If there were a repeat of last summer’s floods this year, then Starling believes the insurance industry would be resilient. But he warns that such a catastrophe could cause rates to skyrocket.
Starling visited the flood areas last summer and says he was struck by what he saw.
“The thing that hits you is, it’s street after street after street,” he says. “When you first get there, you don’t think anything out of the ordinary has happened. But then you realise that every single house has got a caravan outside and a site safe sign in the window.
“When we got to Hull, everyone was out doing their gardens. They said, ‘I can’t get into my house so I might as well get my garden looking nice’.”
Starling also spoke to an older woman who broke into tears and explained she and her husband had lived in their home for decades, and had been forced to move out.
When it comes to climate change, Starling believes in adaptation, not just mitigation. And he does not pretend to be an environmentalist. But if his background is any indication, he does have an interest in consumer protection.
After graduating from Cambridge and working as an academic archaeologist he travelled Europe and went behind the Iron Curtain. He then worked for the Department of Transport, where he held a range of policy posts primarily in aviation, highways and railways, and was private secretary to the minister for roads and traffic.
“What we do know from last summer is that insurers were covering people way beyond the statement of principles.
On the aviation side, he helped work on the EU’s liberalisation of the single market.
“I can always look back and think I helped with a huge democratic change by making aviation accessible to all, rather than a privileged few,” he says.
He also worked for the Health and Safety Executive, where he was board member and director of policy programmes, before joining the ABI in January 2005.
Of course, Starling is also involved in areas outside of flooding. Personal injury, pleural plaques, tax and anti-discrimination legislation are all high on his agenda.
“What goes on in personal injury is pretty scandalous,” he says. “For every pound that’s paid, lawyers get 43 pence. For quite small claims, sometimes the lawyer gets more than you do, which is not uncommon for a £5,000 claim. And the procedure is ridiculously slow. On average it takes about a year between a workplace injury and the compensation being paid and about two years for motor, even if it is a straight forward injury.”
He believes the delay in the government’s personal injury reform has been caused by the Ministry of Justice’s work on pleural plaques, and MPs lobbying to overturn the House of Lords’ decision that says insurers do not have to pay compensation for pleural plaque claims.
Starling believes the case over pleural plaques should be closed. He says: “The insurance industry has always gone by the fact that it’s for the courts to decide liability. That’s what the courts are there for, and we fix our premiums accordingly. So when a court comes along and says this is not actually a liability, then that should be adhered to.”

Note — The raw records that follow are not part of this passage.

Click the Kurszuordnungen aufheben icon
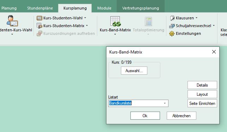Image resolution: width=227 pixels, height=132 pixels. [x=39, y=33]
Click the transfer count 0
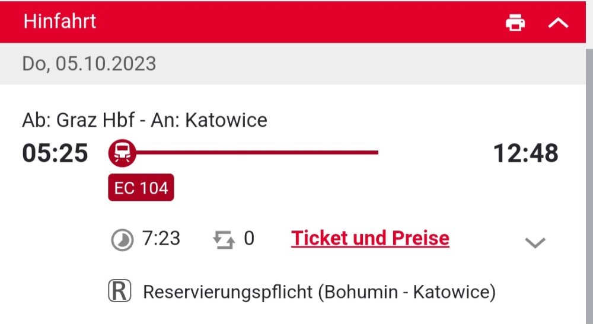The height and width of the screenshot is (324, 593). point(249,238)
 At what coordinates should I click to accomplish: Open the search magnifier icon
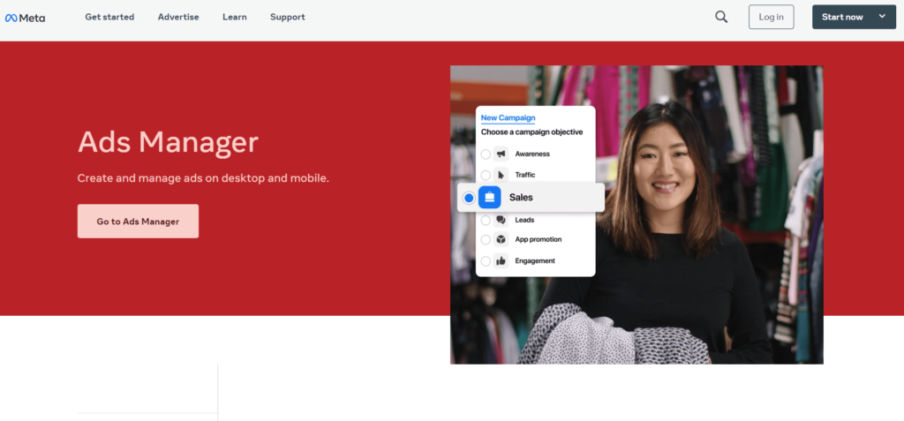tap(721, 17)
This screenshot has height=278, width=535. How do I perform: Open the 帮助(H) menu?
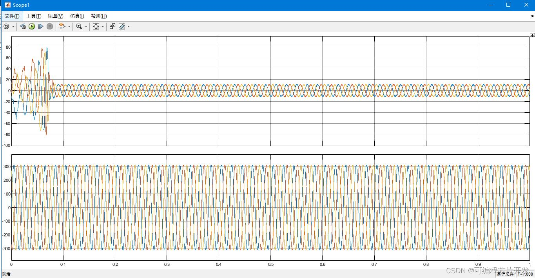click(x=98, y=16)
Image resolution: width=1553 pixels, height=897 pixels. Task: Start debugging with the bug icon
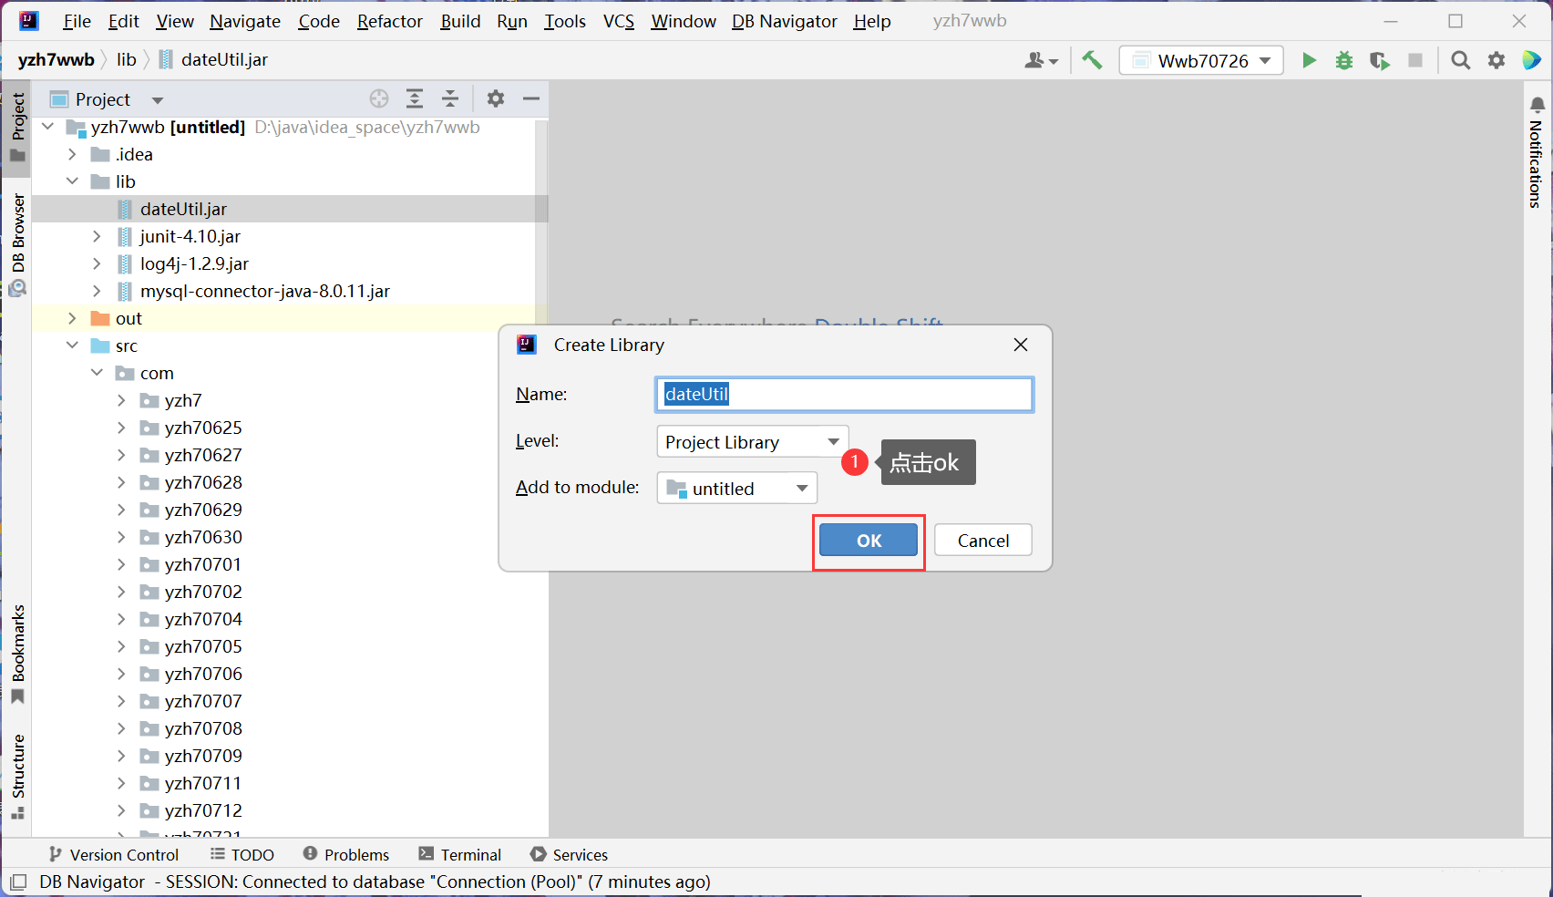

Meanwhile, he is busy pushing to ensure there is no taxation on foreign profits for UK multinationals, and is also adamant that any anti-discrimination legislation allows ABI members to continue with risk-based underwriting and impose age limits if they so choose.
All in all, Starling, 52, could suffer many sleepless nights if he let the stresses of his job get to him. But the husband and father of two, who sings in his church choir and considers himself the chef of his household, gets an obvious thrill from challenges, variety, and even – gasp – dealing with the media.
He says: “That is why the insurance industry is such a fantastic industry to work in, because it gets involved in every aspect of business and personal life.”